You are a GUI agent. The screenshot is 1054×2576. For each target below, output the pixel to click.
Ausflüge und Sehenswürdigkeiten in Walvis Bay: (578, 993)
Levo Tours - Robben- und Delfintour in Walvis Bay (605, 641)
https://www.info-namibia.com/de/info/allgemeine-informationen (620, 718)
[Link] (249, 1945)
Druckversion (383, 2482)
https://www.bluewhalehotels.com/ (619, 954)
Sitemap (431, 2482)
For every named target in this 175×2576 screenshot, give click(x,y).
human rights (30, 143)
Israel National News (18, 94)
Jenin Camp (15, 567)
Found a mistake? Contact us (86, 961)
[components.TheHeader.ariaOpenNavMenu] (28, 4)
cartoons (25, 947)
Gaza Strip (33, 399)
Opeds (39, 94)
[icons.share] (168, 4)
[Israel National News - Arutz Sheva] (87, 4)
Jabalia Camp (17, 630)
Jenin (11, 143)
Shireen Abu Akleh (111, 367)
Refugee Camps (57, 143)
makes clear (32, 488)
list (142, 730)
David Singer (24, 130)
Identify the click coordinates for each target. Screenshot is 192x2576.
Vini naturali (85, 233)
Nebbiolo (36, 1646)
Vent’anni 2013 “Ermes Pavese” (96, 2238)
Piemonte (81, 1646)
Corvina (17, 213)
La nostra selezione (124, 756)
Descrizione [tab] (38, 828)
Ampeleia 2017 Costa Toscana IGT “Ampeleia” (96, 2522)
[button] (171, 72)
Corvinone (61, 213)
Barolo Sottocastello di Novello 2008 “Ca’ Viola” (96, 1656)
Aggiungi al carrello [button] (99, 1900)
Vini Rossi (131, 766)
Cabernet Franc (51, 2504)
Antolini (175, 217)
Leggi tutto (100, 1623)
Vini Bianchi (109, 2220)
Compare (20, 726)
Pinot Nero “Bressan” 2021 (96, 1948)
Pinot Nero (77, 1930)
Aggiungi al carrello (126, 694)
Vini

**About this exercise:** Each entry above must be printed exactly as written.

**Exercise solution:**
You are a GUI agent. The screenshot is 1054×2576. For each target below, output the pixel to click.
Ausflüge und Sehenswürdigkeiten in Walvis Bay: (578, 993)
Levo Tours - Robben- und Delfintour in Walvis Bay (605, 641)
https://www.info-namibia.com/de/info/allgemeine-informationen (620, 718)
[Link] (249, 1945)
Druckversion (383, 2482)
https://www.bluewhalehotels.com/ (619, 954)
Sitemap (431, 2482)
For every named target in this 175×2576 screenshot, give click(x,y).
human rights (30, 143)
Israel National News (18, 94)
Jenin Camp (15, 567)
Found a mistake? Contact us (86, 961)
[components.TheHeader.ariaOpenNavMenu] (28, 4)
cartoons (25, 947)
Gaza Strip (33, 399)
Opeds (39, 94)
[icons.share] (168, 4)
[Israel National News - Arutz Sheva] (87, 4)
Jabalia Camp (17, 630)
Jenin (11, 143)
Shireen Abu Akleh (111, 367)
Refugee Camps (57, 143)
makes clear (32, 488)
list (142, 730)
David Singer (24, 130)
Identify the click coordinates for each target. Screenshot is 192x2576.
Vini naturali (85, 233)
Nebbiolo (36, 1646)
Vent’anni 2013 “Ermes Pavese” (96, 2238)
Piemonte (81, 1646)
Corvina (17, 213)
La nostra selezione (124, 756)
Descrizione [tab] (38, 828)
Ampeleia 2017 Costa Toscana IGT “Ampeleia” (96, 2522)
[button] (171, 72)
Corvinone (61, 213)
Barolo Sottocastello di Novello 2008 “Ca’ Viola” (96, 1656)
Aggiungi al carrello [button] (99, 1900)
Vini Rossi (131, 766)
Cabernet Franc (51, 2504)
Antolini (175, 217)
Leggi tutto (100, 1623)
Vini Bianchi (109, 2220)
Compare (20, 726)
Pinot Nero “Bressan” 2021 (96, 1948)
Pinot Nero (77, 1930)
Aggiungi al carrello (126, 694)
Vini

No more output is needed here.